In mice infected with IAV, sphingosine-1-phosphate receptor 1 (S1P1) signaling in endothelial cells was shown to orchestrate pathogenic inflammatory responses [127]. Targeted S1P1 agonism restrained excessive inflammatory cell recruitment, suppressed pro-inflammatory cytokines and chemokines, and reduced IAV induced morbidity and mortality [127, 128]. SARS-CoV infects lung epithelial cells and endothelial cells in humans and NHPs [29], so that SARS-CoV infection of endothelial cells may drive S1P1-mediated inflammatory cytokine/chemokine responses and neutrophil and macrophage accumulation. Therefore, S1P1 agonism could be a potential therapeutic agent in hCoV patients to dampen pathogenic cytokine and chemokine responses, if a role for an excessive immune response by these cells is demonstrated.

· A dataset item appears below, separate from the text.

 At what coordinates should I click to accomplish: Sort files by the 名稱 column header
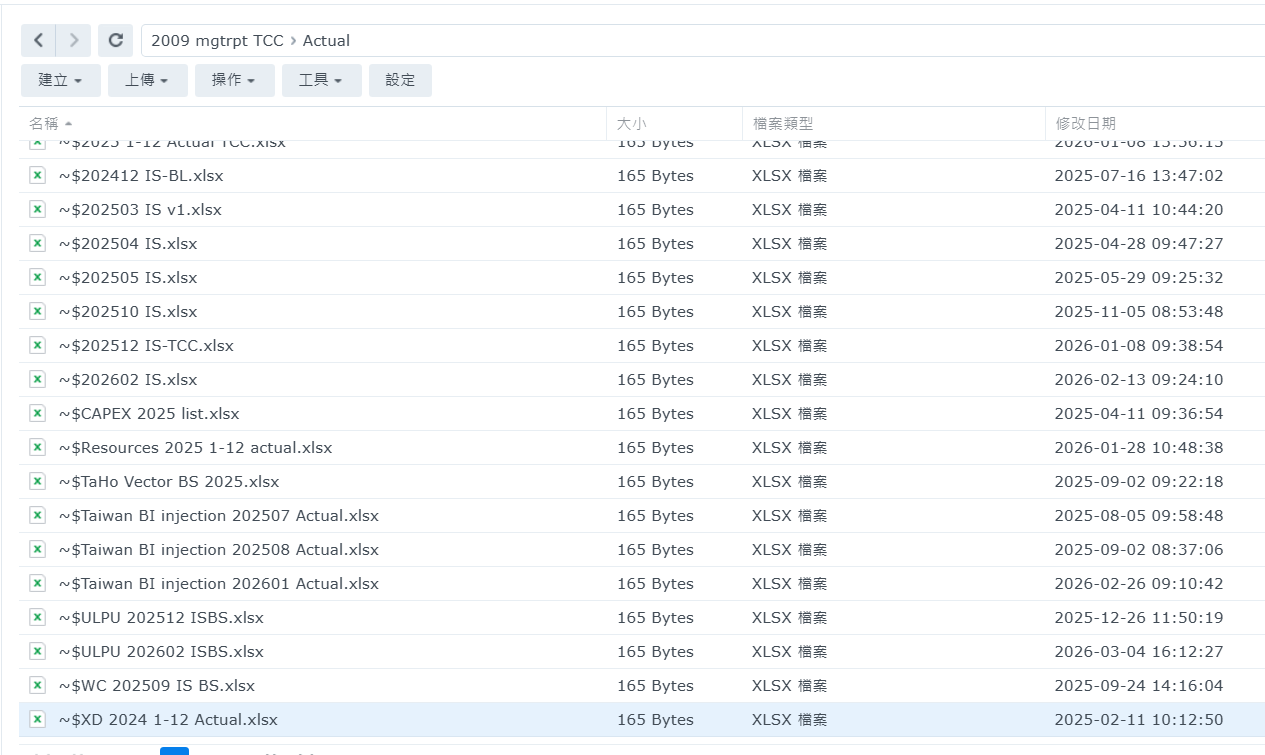tap(44, 123)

Inhibitors of monocyte recruitment and function

Studies in animal models demonstrate pathogenic roles for IMMs during lethal hCoV infections. In a mouse model of cardiac inflammation, systemic delivery of optimized lipid nanoparticles containing a CCR2-silencing short interfering RNA (siRNA) efficiently degraded CCR2 mRNA and impaired IMM recruitment to sites of inflammation thus resulting in improved disease outcome [129, 130]. Since hCoVs are single-stranded RNA (ssRNA) viruses and stimulation of IMMs with the TLR7 agonist, R837 (a synthetic ssRNA mimic), induces strong inflammatory responses, it is possible that IMM-specific TLR-7 signaling promotes excessive inflammation in response to hCoV infection. Thus, a TLR7 antagonist-targeted approach to mitigate inflammation could prove beneficial.

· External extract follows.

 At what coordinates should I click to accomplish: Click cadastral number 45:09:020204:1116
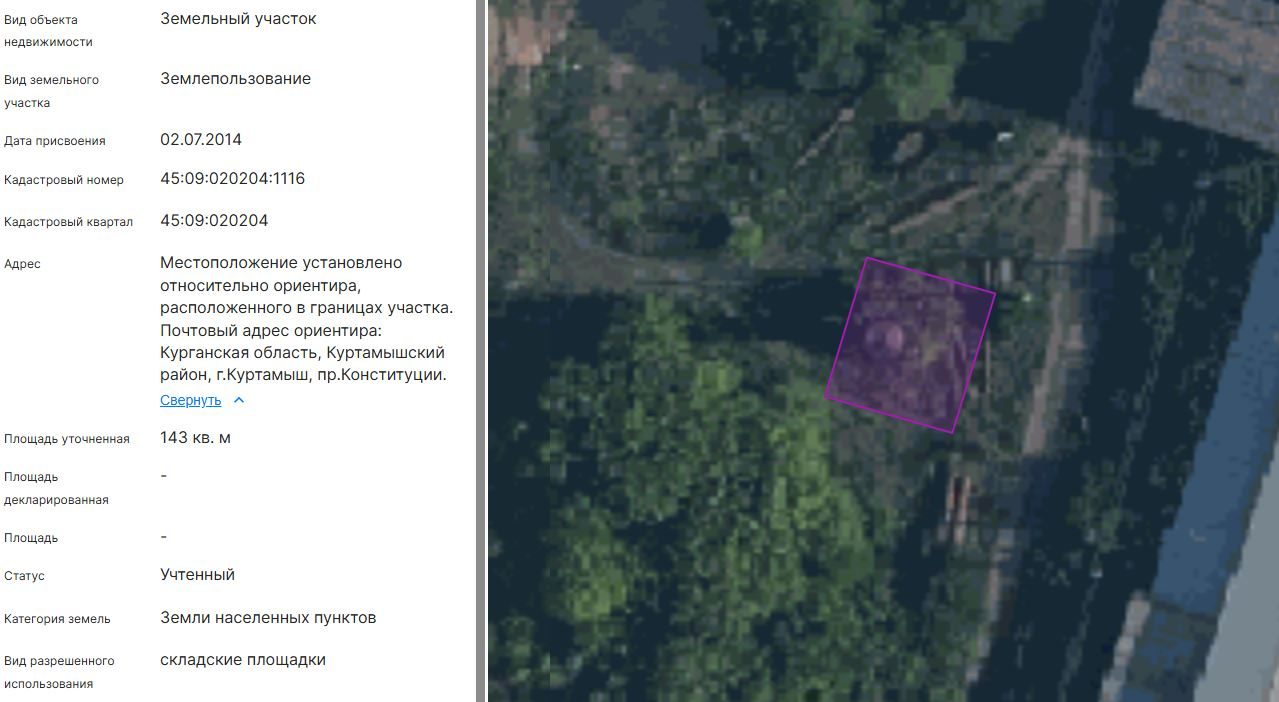232,179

Other immunomodulatory agents

Several other immunomodulatory agents that could ameliorate inflammatory responses following pathogenic hCoV infections include cytokine/chemokine inhibitors and danger-associated molecular pattern (DAMP) antagonists [131]. Studies from animal models show a significant contribution of TNF to acute lung injury and impaired T cell responses in SARS-CoV-challenged mice. In vivo neutralization of TNF activity or infection of mice lacking TNFR provides protection against SARS-CoV-induced morbidity and mortality [38, 132]. However, it is to be noted that TNF was not detected in the serum of SARS patients at least during later stages of infection.

Conclusion

Inflammation is an indispensable part of an effective immune response, without which successful elimination of an infectious agent is difficult. The inflammatory response begins with the initial recognition of a pathogen, which then mediates immune cell recruitment, eliminates pathogens, and ultimately results in tissue repair and return to homeostasis. However, certain viruses such as highly pathogenic CoVs, IAV, and ebola viruses induce excessive and prolonged cytokine/chemokine response known as “cytokine storms,” which results in high morbidity and mortality due to immunopathology. Although studies reviewed in this manuscript provide evidence that “cytokine storms” and immunopathology can occur during pathogenic hCOV infections, we do not yet have a sufficient understanding of the specific factor/s responsible for exuberant inflammatory responses. Studies from human autopsies and animal models strongly suggest a pathogenic role for inflammatory cytokines/chemokines derived from IMM and neutrophils. Therefore, therapeutic interventions targeting these pro-inflammatory cytokines and chemokines could prove beneficial in ameliorating undesirable inflammatory responses. Additionally, since high virus titers at early and later stages of infection strongly correlate with disease severity in humans, strategies directed at controlling viral load as well as attenuating the inflammatory response might prove beneficial. Therefore, future studies should focus on identification of specific signaling pathways that mediate inflammatory responses in hCoV-infected patients and animals.